Der Mix macht’s – viele Zahlarten erhöhen Kaufbereitschaft

Besonders wichtig sind hierbei die angebotenen Zahlarten, die dem Käufer zur Verfügung gestellt werden. Die Nutzer entscheiden sich öfter zum Kauf, wenn sie die Zahlungsmöglichkeit angeboten bekommen, die ihnen am meisten zusagt. Dabei ist nicht nur die einfache Handhabung und die Vertrautheit mit der Zahlart entscheidend, sondern auch die Situation und das Produkt.

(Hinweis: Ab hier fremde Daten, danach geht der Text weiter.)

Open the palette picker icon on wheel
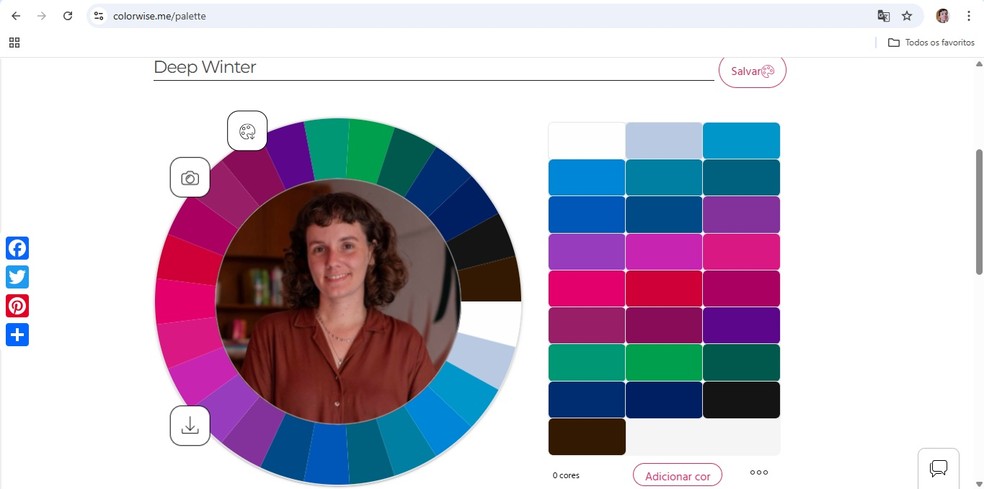Image resolution: width=984 pixels, height=489 pixels. click(247, 131)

Bestellt der Kunde beispielsweise Kleidung, die er natürlich erst einmal anprobieren möchte, tendiert er eher zur Zahlart „Rechnung“. Die Retoure ist in fast der Hälfte dieser Käufe bereits eingeplant. Bei hochpreisigen Artikeln, die in der Regel im Voraus bezahlt werden müssen, entscheiden sich die Käufer häufig für die Zahlung per Kreditkarte.

Shoppt der Nutzer mobil über Smartphone oder Tablet ist PayPal die gängigste Zahlungsart. Die Zahlung mittels PayPal ist nach der Rechnung die zweitbeliebteste Zahlmöglichkeit.

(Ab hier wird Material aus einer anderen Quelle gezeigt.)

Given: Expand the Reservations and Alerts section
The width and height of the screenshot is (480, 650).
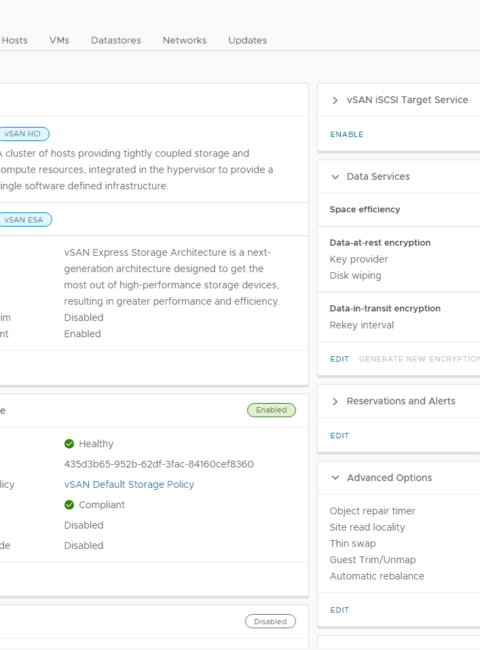Looking at the screenshot, I should coord(335,401).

Was ist gängig und zumutbar?

Eine Kombination aus den beliebtesten Zahlarten stellt für den Onlinehändler die beste Möglichkeit dar, Kunden für sich zu gewinnen. 89 % der in der aktuellen Studie des ECC Köln Befragten geben an, das es für sie wichtig ist, die von ihnen präferierte Zahlart vorzufinden.

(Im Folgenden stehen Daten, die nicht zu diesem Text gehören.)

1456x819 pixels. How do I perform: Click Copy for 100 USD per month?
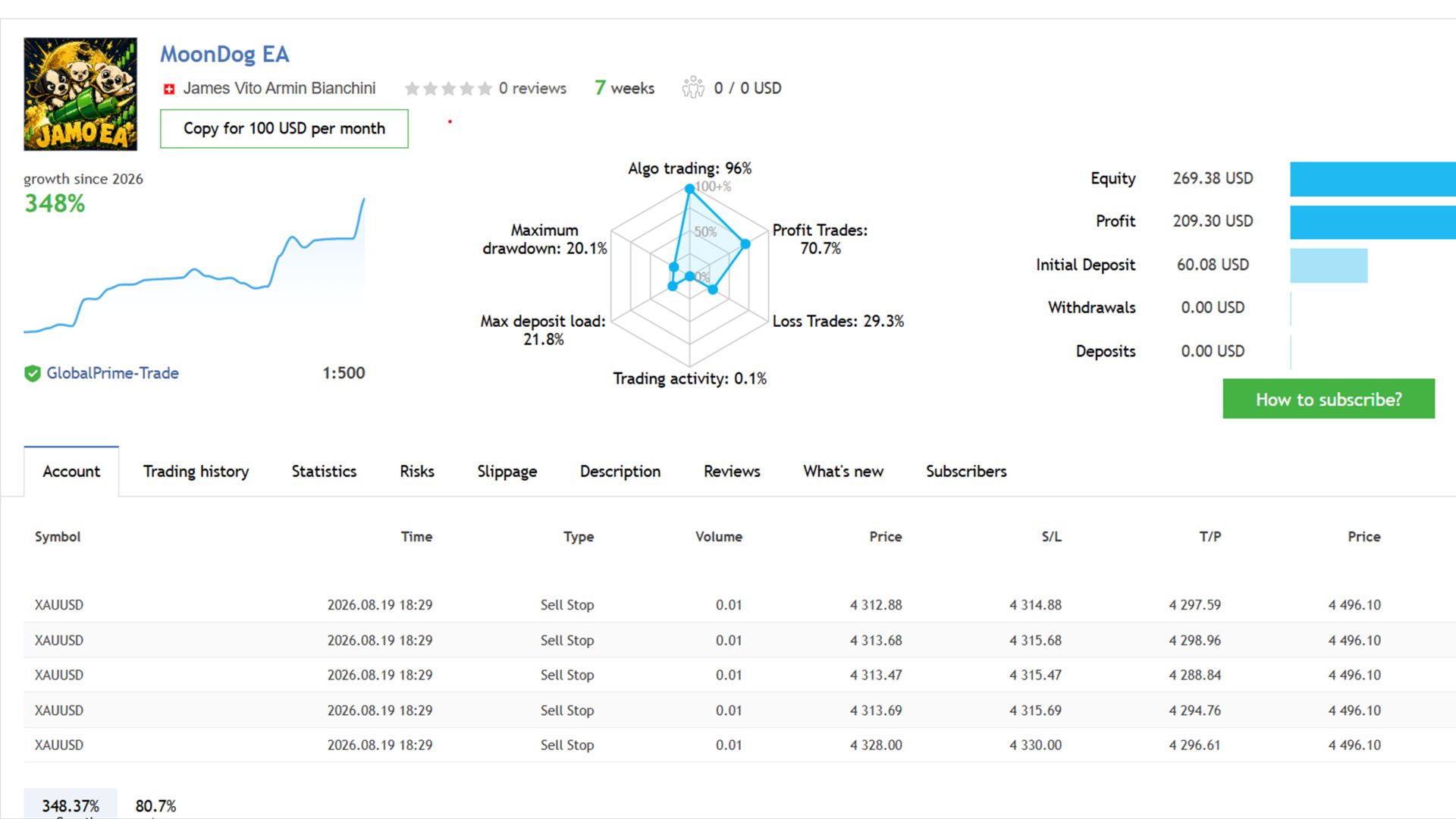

Laut Rechtsprechung muss mindestens eine der angebotenen Zahlmethoden kostenfrei sein. Diese muss dann auch als gängig und zumutbar eingeschätzt werden. Besteht eine Ausweisung der Direkt-Überweisung als einzige kostenfreie Zahlmethode, ist dies nicht zulässig, da sie nicht als gängig und zumutbar angesehen wird.

Barzahlung und EC-Karte (im Onlinegeschäft sicherlich schwieriger umzusetzen), Überweisung, Lastschrift und Kreditkarten (nur unter bestimmten Bedingungen) sind solche zugelassenen Zahlungsarten.

Übrigens wurde in dem Urteil des Landgerichts Frankfurt, welches diesen Einschränkungen zugrunde liegt, die Zahlmethode PayPal aus unerfindlichen Gründen nicht beachtet.